My Twitter archive is over 6.4 gigabytes — more than 161,000 tweets over 15 years. It’s enough writing to fill about 10 books. What was going on when I tweeted, “Wait, which one?” in October 2008? I’ll never know.

I didn’t download the archive because I thought Twitter was going to die. Even my gravest fears about Elon Musk’s ownership did not involve him nuking the entire $44 billion property in under a month. But I did not want the sole record of my microblogging output to be owned by a red-pilled billionaire going through a midlife crisis.

If Twitter survives — and I fervently hope it does — its near-death experience has revealed something fundamental about our online lives: the digital spaces of civic life, the “public town square” as Mr. Musk deemed Twitter, have been privatized, to our collective detriment. Before Mr. Musk bought Twitter, its co-founder and former C.E.O. Jack Dorsey said of the platform that no one should own it, that it “wants to be a public good at a protocol level.”

Twitter is where I spend a good deal of my life. That’s partly because I’m an inveterate poster and have been most of my life and also because it allows me to synthesize vast amounts of information very, very quickly. Unlike message boards that are segmented by interest (Reddit, for example), Twitter is a place where all kinds of perspectives and obscure expertise are instantly accessible and overlapping.

This can be dangerous, sure. But if you find the right people, you can be instantly brought up to speed on everything from the fluctuations in lumber prices to the maintenance problems in the Russian tank fleet to the scouting report on the Welsh goalie. For someone in my line of work, it’s indispensable.
══════════
▶ [GIVEN TASK 1] List the topics the Twitter essay gives as things the right people on the platform can instantly bring you up to speed on.
▶ [GIVEN TASK 2]
Answer these from the Twitter essay:
(a) How many tweets does the archive contain?
(b) According to Jack Dorsey, who should own the platform?
(c) Which site does the essay name as an example of message boards segmented by interest?
▶ [GIVEN TASK 3] Carry the Twitter essay forward from its final paragraph.
The lines after this point are separate material and have nothing to do with the Twitter essay.

▶ [SOURCE MATERIAL]
══════════
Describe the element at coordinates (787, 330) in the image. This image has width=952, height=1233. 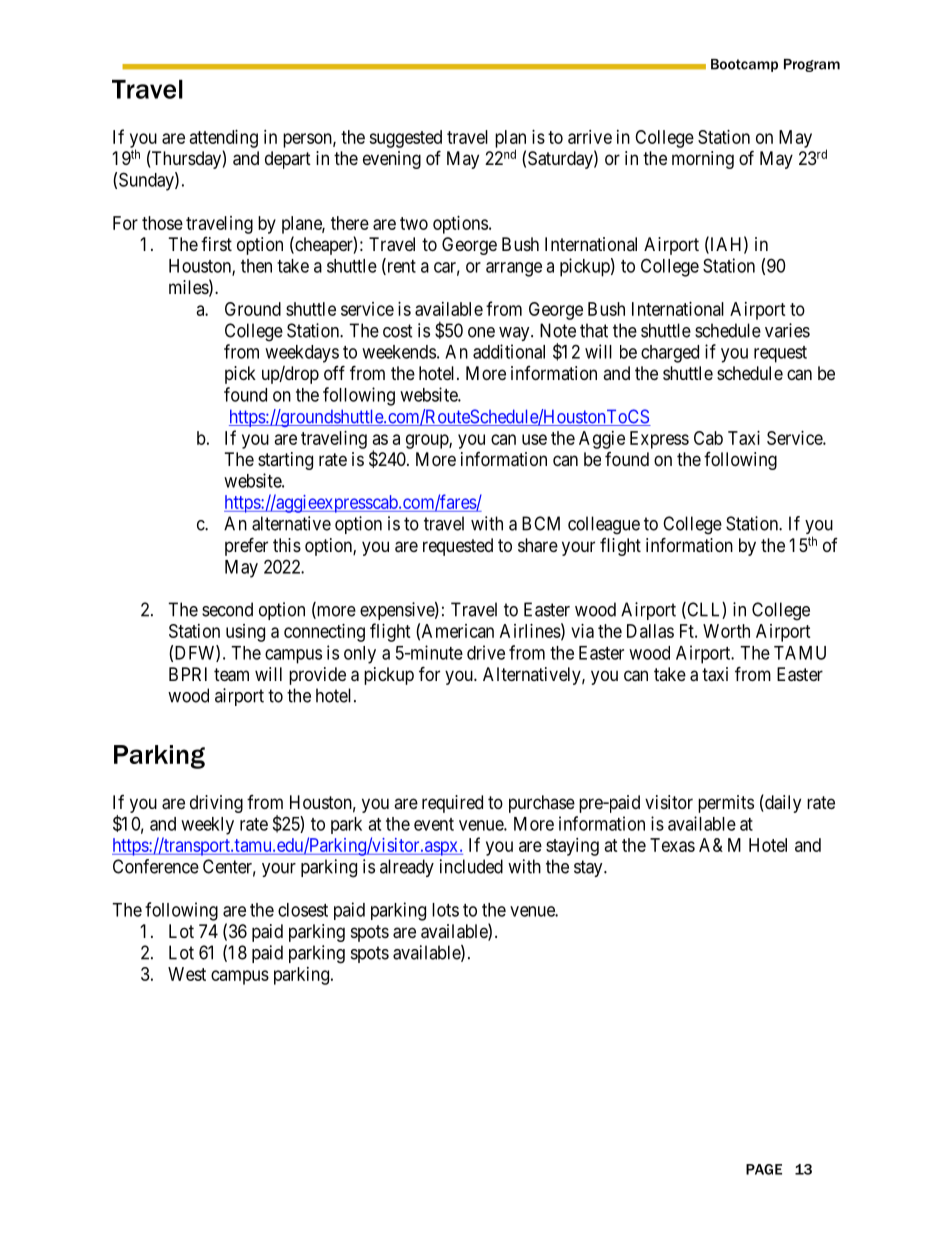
══════════
▶ [TASK RESPONSE 1]
- The fluctuations in lumber prices
- The maintenance problems in the Russian tank fleet
- The scouting report on the Welsh goalie

▶ [TASK RESPONSE 2]
(a) More than 161,000
(b) No one
(c) Reddit

▶ [TASK RESPONSE 3]
Twitter began as a place to share mundane updates on one’s life but morphed into an arena where something akin to the global conversation was taking place. It was never particularly good at making money; its stock price barely grew from the day it went public, and in terms of its number of global users, it never surpassed Facebook. But it came closest to executing on the core vision of what the global town square could look like.

That’s why there was so much apprehension when Mr. Musk bought the site: No one man should have all that power. In under a month, almost all of the worst fears have manifested: He has solicitously courted some of the worst trolls, sent advertisers fleeing in droves and cut the staff down so radically that simple functions like two-factor authentication have at times stopped working and there’s a risk it will simply break down and stop working altogether.

Mr. Musk bought Twitter because he’s a Twitter addict and, more specifically, an extremely online attention addict. On his first day at Twitter he hauled around a bathroom sink to make an obscure, very online joke likely poking fun at a certain earnest kind of Twitter user (usually a liberal) who posts something appalling but also banal and says, “Let that sink in.”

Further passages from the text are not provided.